▶ Problem to work on
From the following material, say how many lines have "will" in them; write only the number.

▶ Dataset content
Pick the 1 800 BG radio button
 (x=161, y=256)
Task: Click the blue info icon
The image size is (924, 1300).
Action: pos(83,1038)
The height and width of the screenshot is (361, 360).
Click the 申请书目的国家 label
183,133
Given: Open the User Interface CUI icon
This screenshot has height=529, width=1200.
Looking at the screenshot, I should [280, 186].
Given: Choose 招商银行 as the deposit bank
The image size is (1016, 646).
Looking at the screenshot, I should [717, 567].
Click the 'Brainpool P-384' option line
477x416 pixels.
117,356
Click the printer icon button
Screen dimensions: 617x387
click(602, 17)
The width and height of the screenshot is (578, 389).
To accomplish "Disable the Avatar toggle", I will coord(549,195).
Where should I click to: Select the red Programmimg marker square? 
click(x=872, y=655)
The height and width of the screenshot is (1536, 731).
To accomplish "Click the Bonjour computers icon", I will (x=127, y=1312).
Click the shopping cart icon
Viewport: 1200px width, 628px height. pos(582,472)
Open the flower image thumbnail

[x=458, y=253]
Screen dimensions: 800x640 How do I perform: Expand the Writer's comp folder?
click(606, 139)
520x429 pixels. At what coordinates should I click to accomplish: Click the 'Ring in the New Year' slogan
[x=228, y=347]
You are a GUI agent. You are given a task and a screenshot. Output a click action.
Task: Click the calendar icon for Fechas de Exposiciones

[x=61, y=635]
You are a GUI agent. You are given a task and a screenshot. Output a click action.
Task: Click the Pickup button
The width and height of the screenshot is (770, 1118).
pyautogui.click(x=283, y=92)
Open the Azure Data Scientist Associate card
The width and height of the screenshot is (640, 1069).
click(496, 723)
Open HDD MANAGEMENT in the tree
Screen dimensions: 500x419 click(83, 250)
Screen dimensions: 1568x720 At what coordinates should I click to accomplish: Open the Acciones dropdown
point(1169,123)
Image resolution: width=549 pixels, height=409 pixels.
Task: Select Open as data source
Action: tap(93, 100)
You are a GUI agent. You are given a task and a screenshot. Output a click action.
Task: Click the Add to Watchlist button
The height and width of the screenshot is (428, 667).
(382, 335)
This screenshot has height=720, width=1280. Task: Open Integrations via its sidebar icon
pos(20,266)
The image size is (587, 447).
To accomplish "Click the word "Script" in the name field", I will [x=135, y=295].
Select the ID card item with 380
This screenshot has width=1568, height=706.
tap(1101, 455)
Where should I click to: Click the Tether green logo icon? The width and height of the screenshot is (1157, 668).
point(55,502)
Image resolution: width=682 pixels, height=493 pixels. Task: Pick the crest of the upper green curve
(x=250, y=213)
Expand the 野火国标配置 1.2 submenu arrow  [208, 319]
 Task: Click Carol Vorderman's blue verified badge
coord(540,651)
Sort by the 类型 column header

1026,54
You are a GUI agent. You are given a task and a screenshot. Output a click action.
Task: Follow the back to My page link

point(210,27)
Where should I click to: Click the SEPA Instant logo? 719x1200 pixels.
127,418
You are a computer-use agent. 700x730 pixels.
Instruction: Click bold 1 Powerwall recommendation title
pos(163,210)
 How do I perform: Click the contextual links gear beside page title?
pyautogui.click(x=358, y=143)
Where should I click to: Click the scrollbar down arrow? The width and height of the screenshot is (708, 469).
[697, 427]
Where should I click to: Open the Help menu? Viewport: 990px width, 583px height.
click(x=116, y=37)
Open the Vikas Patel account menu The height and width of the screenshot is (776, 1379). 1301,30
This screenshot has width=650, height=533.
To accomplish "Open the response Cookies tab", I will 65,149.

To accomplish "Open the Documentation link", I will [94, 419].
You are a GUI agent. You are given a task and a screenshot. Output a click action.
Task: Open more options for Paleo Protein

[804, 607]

▶ Written response
5